Why Use Fiber

Current problems

It is well known that doing distributed computing is hard. After talking to many people who run large scale distributed computing jobs on a daily basis, we found that there are a couple of reasons why it is so hard to do distributed computing nowadays:

  • There is a huge gap between making code work locally on laptops or desktops and running code on a production cluster. You can make MPI work locally but it's a completely different story for running it on a computer cluster.
  • No dynamic scaling is available. If you launch a job that requires a large amount of resources, then most likely you'll need to wait until everything is allocated before you can run your job. This makes it less efficient.
  • Error handling is missing. While running, some jobs may fail. And you may be put into a very nasty situation where you have to recover part of the result or discard the whole run.
  • High learning cost. Each system has different APIs and ways of programming. In order to launch jobs with a new system, a user has to learn a set of completely different knowledge before jobs can be launched.
  • Limitation in the programming model. Sometimes it's hard to make framework A work on framework B because the programming model of framework B is not compatible with framework A.

How can Fiber help

After we understood why it's hard, the path for designing a better framework for distributed computing is clear. We need to make it easy to use and it needs to have very low friction between local development and remote run. And Fiber help to solve these problems by:

  • Providing the same API when running locally on a desktop or on a computer cluster, reducing the frictions between local development and running on computer clusters
  • Providing built-in ways of dynamically creating new jobs (processes), allowing computation to dynamically scale while running
  • Handling job-level errors (job failed/rescheduling) while processes are running
  • Reusing the same APIs as Python’s multiprocessing library. If users are familiar with how to do parallel computing with Python’s multiprocessing, they can use Fiber. This greatly reduced learning cost. And also, because multiprocessing is Python's standard library, by reusing its API, it increased the probability that Fiber is compatible with other frameworks.
  • Fiber doesn't need to be deployed. It's designed to be a library instead of a service. User's don't need to re-deploy their running environment if they added some new dependency to their code.
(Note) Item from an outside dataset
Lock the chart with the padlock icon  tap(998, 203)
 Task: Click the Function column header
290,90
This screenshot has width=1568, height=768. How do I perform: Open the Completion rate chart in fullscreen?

In addition to providing an easy to use user interface, Fiber is also built with performance in mind. We build Fiber's communication backbone with Nanomsg, a high-performance asynchronous messaging library. In addition, we also make sure that Fiber can be used together with other specialized frameworks in areas where performance is critical. Examples of this include distributed SGD where many existing frameworks like Horovod, torch.distributed have already provided very good solutions. Fiber can be used together with them using Fiber's Ring feature to help to set up a distributed training job on computer clusters.